Vor dem Rathaus haben die "Médecins du Monde" einen Container aufgebaut. Ihre Sozialarbeiterin Antonia Kasari, 30 Jahre alt, hat so viel Leid an einem Ort noch nicht gesehen. Sie sagt: "Wir gehen zu den Leuten, die nach Mati zurückkehren." Sie finden verwirrte ältere Menschen, die nicht mehr wissen, welche Medizin sie nehmen müssen, "ihre Rezepte sind verbrannt". Oder Leute, die psychologische Hilfe nötig hätten, "es aber erniedrigend finden, darum zu bitten, weil sie sich nie vorgestellt haben, so etwas zu brauchen".

Die Regierung hat die Wiederbeschaffung verlorener Papiere erleichtert

Freiwillige verteilen Essen, Wasser, Kleider, in einer Sporthalle. Jetzt funktioniert alles. Sogar Flüchtlinge brachten Plastiktüten voller Flipflops, Zahnbürsten. Männer in orangen Westen mit der Aufschrift "Australian Aid" sind in Mati unterwegs. Einer der Australier sagt: "Das Feuer hat willkürlich zugeschlagen, wie der Wind." Der Mann steht vor einem unversehrten Haus, aber daneben ist ein schwarzes Loch.

Für Rafina gab es einen Evakuierungsplan. Der hätte aber nur etwas genützt, "wenn man 90 Minuten Zeit gehabt hätte", sagt der Bürgermeister. Die Zeit gab es nicht. Das Haus des Bürgermeisters ist auch verbrannt, seine Frau rettete sich ins Meer, mit Verbrennungen am Oberkörper.

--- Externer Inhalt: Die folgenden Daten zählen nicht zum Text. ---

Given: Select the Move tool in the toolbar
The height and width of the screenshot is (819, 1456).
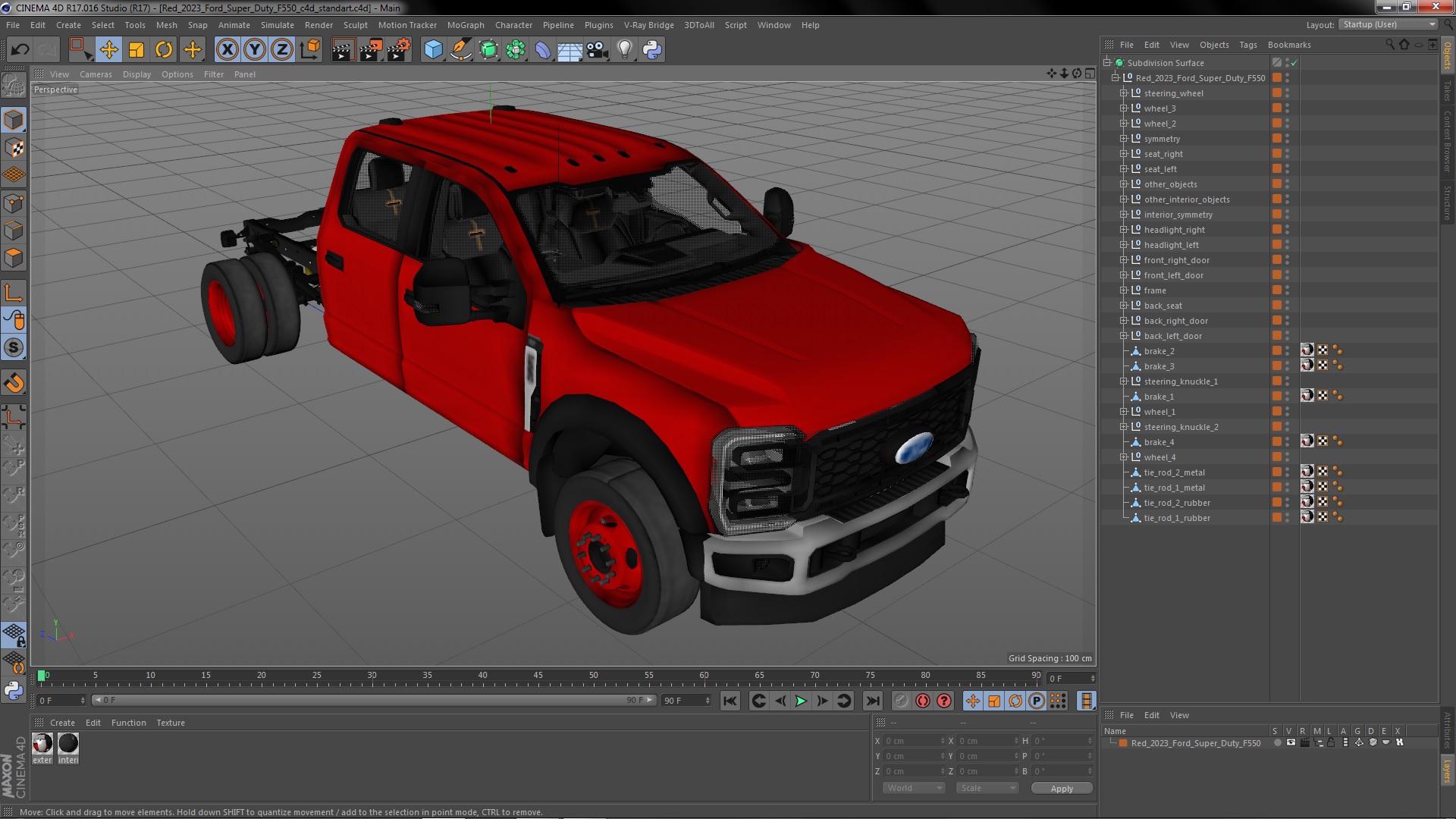Looking at the screenshot, I should [108, 50].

Die Regierung hat die Wiederbeschaffung verlorener Papiere erleichtert. "Das ist das einzig Gute, was sie getan hat", sagt Diamantopoulos, der Langstreckenschwimmer . "Ich hatte das Glück", sagt er, "ich habe keine Toten gesehen." Sein Cousin konnte nicht so gut schwimmen, trieb weit ab. Ein Schiff rettete ihn in der Nacht, "er hatte ein Mädchen in seinen Armen".